Well 'pro' traditionally applied to the equipment, not the person or some line between hobby/home and paid work. That isn't just in the computer industry, btw. Pro equipment usually means things like:
- more durable
- stronger, more capable With computers, this typically meant stuff like 24x7 maxed-out operation, higher quality parts, error correction/stability (ECC RAM, RAID arrays), better or specialized speed capabilities, etc. The 'new' Apple seems to have shifted the discussion to 'pro' meaning you use it to make money vs home/hobby. The problem with that definition, is that a lawyer can use a Chromebook to make more money than an engineer working on SpaceX or the artist rendering the next Bug's Life film. So, when we're talking about 'pros' moving to the iMac, it's a bit more tricky than it might seem on the face of it. Yes, iMacs are now much more capable, in the sense that they might be able to do video-editing that only a Mac Pro could have done in the past.
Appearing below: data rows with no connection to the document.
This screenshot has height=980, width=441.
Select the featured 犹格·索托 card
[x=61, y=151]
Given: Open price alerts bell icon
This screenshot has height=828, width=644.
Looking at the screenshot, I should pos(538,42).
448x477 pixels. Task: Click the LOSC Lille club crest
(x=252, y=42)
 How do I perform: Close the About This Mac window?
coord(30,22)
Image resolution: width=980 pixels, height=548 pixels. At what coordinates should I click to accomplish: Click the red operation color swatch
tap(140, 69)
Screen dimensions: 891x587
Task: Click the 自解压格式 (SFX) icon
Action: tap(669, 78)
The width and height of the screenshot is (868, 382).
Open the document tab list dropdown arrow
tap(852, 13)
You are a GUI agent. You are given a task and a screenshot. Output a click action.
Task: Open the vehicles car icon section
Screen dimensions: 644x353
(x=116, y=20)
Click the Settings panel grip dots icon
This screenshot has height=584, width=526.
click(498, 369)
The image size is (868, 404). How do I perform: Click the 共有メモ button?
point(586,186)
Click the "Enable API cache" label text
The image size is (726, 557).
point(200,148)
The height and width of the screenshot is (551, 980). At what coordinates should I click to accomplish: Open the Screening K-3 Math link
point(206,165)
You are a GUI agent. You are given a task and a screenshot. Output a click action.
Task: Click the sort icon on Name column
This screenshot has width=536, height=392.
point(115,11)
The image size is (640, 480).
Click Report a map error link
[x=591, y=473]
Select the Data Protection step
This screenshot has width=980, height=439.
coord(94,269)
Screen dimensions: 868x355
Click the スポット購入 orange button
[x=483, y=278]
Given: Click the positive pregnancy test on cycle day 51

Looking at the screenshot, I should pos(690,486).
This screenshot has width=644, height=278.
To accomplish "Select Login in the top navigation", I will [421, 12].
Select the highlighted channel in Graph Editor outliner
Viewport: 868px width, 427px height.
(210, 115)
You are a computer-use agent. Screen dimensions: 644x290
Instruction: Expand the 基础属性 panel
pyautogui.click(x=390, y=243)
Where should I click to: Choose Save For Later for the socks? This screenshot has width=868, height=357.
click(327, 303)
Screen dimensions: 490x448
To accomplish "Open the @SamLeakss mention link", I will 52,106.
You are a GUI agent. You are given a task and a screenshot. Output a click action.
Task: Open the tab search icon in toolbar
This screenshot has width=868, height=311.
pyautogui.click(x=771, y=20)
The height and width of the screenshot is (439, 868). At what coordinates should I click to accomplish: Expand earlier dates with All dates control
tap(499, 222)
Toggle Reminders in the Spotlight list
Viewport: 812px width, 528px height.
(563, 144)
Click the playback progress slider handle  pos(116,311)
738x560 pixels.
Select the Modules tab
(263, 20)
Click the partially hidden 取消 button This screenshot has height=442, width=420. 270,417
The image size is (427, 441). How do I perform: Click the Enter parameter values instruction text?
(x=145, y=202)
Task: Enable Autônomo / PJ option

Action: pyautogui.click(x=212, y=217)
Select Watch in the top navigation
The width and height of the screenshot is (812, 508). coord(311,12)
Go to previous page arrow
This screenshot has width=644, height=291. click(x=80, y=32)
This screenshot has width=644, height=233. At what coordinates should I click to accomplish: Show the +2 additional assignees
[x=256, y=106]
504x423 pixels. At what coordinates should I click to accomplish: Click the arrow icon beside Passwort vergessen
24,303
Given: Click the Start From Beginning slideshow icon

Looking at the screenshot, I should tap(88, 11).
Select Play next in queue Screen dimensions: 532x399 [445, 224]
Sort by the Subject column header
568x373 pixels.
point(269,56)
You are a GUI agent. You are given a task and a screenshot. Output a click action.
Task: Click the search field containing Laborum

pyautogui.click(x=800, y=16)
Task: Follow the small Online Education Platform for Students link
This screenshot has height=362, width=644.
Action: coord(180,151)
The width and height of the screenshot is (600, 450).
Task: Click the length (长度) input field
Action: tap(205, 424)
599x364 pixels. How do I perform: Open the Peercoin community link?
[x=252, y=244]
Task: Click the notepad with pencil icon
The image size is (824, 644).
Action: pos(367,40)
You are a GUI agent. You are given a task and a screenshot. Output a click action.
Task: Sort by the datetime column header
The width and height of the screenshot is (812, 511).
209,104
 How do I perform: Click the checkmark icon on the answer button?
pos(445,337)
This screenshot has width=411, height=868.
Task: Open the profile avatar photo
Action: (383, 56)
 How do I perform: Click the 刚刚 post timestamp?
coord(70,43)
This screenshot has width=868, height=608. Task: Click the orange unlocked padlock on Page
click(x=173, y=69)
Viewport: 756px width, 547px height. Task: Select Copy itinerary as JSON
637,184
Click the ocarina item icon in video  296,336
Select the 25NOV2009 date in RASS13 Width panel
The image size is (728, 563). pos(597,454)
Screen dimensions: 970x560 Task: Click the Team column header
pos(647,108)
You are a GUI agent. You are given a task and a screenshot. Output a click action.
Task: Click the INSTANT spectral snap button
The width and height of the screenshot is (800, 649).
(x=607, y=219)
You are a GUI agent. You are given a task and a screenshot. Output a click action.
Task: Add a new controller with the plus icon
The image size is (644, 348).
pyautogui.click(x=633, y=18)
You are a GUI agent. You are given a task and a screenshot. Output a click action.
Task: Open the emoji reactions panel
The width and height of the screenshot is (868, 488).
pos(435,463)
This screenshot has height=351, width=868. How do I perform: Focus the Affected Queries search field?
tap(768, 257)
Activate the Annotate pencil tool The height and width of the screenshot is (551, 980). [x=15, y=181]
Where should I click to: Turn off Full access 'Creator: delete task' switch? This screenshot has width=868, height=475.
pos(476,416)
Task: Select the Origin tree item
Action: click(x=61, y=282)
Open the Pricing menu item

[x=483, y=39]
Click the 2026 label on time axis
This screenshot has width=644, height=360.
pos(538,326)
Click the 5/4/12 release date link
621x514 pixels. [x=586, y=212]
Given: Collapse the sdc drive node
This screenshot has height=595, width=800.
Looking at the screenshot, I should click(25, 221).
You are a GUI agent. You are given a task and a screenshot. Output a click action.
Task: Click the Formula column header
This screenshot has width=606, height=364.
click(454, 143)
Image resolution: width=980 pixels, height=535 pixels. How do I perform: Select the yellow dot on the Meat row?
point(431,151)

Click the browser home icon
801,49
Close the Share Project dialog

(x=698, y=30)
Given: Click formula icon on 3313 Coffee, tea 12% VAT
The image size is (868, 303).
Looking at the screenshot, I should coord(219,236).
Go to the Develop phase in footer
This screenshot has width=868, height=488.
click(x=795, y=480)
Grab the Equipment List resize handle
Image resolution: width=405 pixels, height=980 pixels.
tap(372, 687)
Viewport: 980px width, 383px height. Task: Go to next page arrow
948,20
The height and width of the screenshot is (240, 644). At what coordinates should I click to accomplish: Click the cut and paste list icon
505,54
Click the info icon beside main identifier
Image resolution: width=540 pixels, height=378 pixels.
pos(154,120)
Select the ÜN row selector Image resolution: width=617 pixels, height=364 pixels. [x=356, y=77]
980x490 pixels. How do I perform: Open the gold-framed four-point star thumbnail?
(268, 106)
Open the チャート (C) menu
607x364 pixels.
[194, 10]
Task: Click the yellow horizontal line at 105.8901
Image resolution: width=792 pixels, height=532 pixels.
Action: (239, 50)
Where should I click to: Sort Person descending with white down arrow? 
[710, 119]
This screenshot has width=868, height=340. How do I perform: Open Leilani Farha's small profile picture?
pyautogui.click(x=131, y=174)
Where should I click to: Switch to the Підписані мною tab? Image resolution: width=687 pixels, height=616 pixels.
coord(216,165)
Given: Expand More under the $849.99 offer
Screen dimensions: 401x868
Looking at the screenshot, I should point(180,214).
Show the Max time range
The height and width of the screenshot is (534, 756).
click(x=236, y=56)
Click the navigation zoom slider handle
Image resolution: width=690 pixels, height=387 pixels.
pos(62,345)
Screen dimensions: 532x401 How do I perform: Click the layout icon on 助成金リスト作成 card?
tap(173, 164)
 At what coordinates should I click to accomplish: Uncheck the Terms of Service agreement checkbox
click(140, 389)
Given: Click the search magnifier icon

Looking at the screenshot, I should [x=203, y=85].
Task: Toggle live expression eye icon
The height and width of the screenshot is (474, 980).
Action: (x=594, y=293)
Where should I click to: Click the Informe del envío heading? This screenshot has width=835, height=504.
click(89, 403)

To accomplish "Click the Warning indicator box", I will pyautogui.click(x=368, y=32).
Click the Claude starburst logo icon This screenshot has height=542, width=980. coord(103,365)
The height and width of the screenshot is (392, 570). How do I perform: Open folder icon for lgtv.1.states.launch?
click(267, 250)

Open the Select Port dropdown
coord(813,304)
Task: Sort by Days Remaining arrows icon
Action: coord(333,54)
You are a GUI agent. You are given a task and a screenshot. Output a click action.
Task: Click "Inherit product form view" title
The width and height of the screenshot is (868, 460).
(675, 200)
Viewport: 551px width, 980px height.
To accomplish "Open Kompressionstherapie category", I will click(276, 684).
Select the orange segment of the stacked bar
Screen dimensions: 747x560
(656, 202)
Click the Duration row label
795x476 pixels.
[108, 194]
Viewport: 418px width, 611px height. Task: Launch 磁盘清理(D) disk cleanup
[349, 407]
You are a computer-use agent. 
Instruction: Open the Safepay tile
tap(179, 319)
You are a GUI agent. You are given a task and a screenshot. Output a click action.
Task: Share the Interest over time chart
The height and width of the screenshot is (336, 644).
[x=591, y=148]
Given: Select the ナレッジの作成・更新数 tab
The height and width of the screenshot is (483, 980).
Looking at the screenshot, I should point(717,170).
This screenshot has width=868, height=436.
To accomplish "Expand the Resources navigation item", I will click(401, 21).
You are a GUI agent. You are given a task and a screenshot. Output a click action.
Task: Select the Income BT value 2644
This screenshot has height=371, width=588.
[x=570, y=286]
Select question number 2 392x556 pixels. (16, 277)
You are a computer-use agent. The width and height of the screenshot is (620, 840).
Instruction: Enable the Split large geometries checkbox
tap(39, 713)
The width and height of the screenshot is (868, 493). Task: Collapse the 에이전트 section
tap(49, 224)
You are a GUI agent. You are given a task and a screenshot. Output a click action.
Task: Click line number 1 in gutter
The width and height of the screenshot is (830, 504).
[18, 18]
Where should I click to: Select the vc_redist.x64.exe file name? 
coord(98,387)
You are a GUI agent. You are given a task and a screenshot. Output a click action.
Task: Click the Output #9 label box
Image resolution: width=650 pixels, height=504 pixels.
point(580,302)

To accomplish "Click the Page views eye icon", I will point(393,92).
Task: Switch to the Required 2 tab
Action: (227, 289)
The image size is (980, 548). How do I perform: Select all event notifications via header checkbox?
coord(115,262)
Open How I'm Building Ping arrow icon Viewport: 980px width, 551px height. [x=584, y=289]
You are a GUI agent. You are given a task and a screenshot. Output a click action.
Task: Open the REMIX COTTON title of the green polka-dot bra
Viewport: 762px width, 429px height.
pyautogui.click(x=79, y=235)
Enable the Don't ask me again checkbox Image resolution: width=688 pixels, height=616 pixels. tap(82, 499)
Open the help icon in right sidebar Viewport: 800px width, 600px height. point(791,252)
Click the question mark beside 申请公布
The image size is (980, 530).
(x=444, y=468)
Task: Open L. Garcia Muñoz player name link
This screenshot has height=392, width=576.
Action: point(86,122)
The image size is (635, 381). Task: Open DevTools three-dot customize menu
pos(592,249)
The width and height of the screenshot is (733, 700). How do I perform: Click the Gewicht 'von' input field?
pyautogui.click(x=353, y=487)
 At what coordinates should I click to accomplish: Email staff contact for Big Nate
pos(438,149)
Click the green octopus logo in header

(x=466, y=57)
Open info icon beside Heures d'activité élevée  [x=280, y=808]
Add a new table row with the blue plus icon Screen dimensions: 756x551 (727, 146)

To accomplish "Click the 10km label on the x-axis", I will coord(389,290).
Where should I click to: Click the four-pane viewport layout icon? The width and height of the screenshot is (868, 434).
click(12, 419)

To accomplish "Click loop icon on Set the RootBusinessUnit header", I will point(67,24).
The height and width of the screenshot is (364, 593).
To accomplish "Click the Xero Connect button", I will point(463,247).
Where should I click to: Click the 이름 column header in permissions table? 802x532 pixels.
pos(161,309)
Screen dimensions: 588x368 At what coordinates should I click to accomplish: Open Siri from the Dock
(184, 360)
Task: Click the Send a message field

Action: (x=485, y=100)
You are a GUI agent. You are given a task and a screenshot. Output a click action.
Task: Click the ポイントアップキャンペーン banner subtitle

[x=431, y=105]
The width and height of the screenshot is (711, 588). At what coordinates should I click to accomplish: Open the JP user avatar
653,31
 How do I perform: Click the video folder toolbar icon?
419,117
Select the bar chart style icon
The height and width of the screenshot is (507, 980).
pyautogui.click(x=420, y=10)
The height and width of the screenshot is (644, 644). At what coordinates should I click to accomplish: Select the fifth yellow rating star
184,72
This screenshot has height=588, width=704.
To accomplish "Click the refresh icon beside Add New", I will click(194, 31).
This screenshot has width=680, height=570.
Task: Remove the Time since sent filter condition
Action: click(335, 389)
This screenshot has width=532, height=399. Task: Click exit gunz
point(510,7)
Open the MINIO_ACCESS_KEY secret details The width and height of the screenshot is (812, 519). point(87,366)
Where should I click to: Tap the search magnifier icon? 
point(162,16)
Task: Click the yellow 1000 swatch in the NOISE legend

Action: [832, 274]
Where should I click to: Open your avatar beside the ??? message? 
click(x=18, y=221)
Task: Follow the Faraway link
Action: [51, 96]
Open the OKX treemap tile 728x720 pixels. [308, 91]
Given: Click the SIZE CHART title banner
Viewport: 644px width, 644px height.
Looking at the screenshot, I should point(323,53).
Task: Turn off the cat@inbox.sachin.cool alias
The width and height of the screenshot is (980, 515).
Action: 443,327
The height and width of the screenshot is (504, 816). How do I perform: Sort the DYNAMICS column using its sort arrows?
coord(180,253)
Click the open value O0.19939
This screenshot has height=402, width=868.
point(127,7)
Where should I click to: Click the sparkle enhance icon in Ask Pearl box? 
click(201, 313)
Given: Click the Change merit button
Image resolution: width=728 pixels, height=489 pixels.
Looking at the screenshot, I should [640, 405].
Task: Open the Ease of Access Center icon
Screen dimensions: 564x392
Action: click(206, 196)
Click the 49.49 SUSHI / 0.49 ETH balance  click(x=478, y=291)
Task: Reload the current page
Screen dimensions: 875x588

But, at the same time, they aren't designed for GPU-heavy applications, or with the durability to run maxed out on a render-job for several days. Some 'pros' can make that move, while others can't, making it somewhat arbitrary or meaningless. Also, if you don't have any other option... it's kind of hard to make judgements from the data of how many might have migrated.
Thanks. In logic, it's called equivocation of a term, and is critical for a meaningful discussion. I'm sure it has always been an issue, but seems to run rampant these days. But, what should we conclude re: Apple? If they aren't smart enough to recognize what I've outlined above, then they need better people and we're in trouble, as the bad-decision cascade will continue. If they know, then they are being disingenuous. While I'm guessing that's what this is (there have to be smart people at Apple), it isn't exactly comforting either. :(
Traditionally, usually, typically, seems to have: all words you used in that above description. That's a lot of equivocation for then offering two equally insulting conclusions about what the state of the word "pro" is at Apple. I would offer a third option. Pro gear is what pros use. As an illustration, I'll use a story from the 1920s. One of my favorite photographers, Andre Kertesz, was the man who invented candid photography. Before there were even cameras capable of really excelling at candid work (the Leica in 1925). When he fled Hitler's Germany, he came to America as an established editorial photographer in Europe. Editors at US magazines told him the Leica was a toy and he had to use 4x5 inch cameras to do professional work. He just processed and printed his 35mm film at home and brought in the prints and told them they were large format. The "editors" were none the wiser. The moral of the story? Don't tell people what is professional when in fact, your definition is too limited.